Kenya's New Infrastructure Fund Sparks Accountability Concerns Over Financial Control
Kenya's new National Infrastructure Fund Act, 2026, aims to speed up major projects by mobilising fresh capital. The law also shifts financial control away from traditional parliamentary oversight. Critics warn it could create a system with little public accountability.
The Act allows the Fund to manage its own expenditures, investments, and transactions. This sets up a financial structure running alongside the usual parliamentary budget process. Proceeds from privatisation and government share sales can now flow directly into the Fund, bypassing the Consolidated Fund and lawmakers' approval.
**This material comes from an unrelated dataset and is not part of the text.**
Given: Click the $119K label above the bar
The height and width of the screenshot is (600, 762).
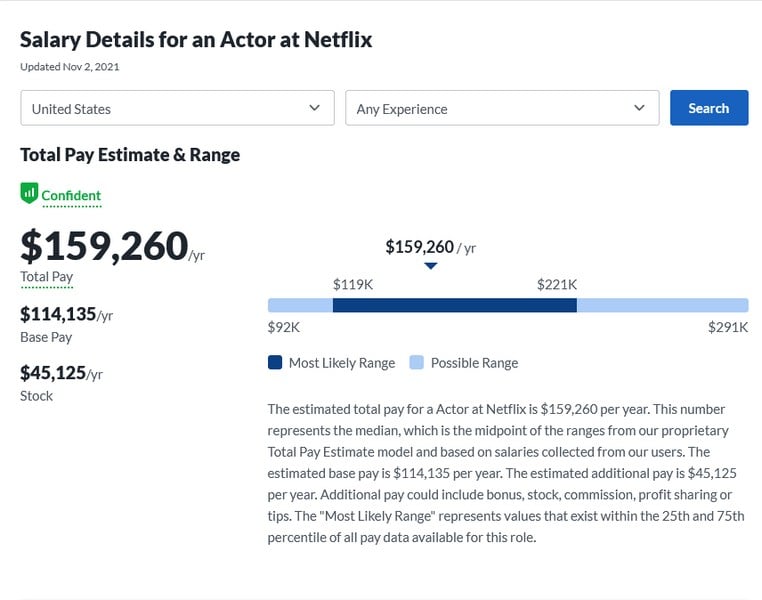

The Governing Council, chaired by the Treasury Cabinet Secretary, holds broad powers over investment decisions. This centralises authority within the Executive branch, reducing checks from other government bodies. The Fund can also establish special purpose vehicles and complex investment structures, making it harder to track national assets or ensure open debate.
Critics argue the system risks forming a 'shadow treasury' outside democratic controls. Without clear details on the number of projects financed or the role of private investors, transparency remains a concern.
The Fund's Board now approves spending and investments independently of parliamentary scrutiny. Its ability to create separate financial entities further complicates oversight. The Act's long-term impact on Kenya's public finances and accountability mechanisms will depend on how these powers are exercised.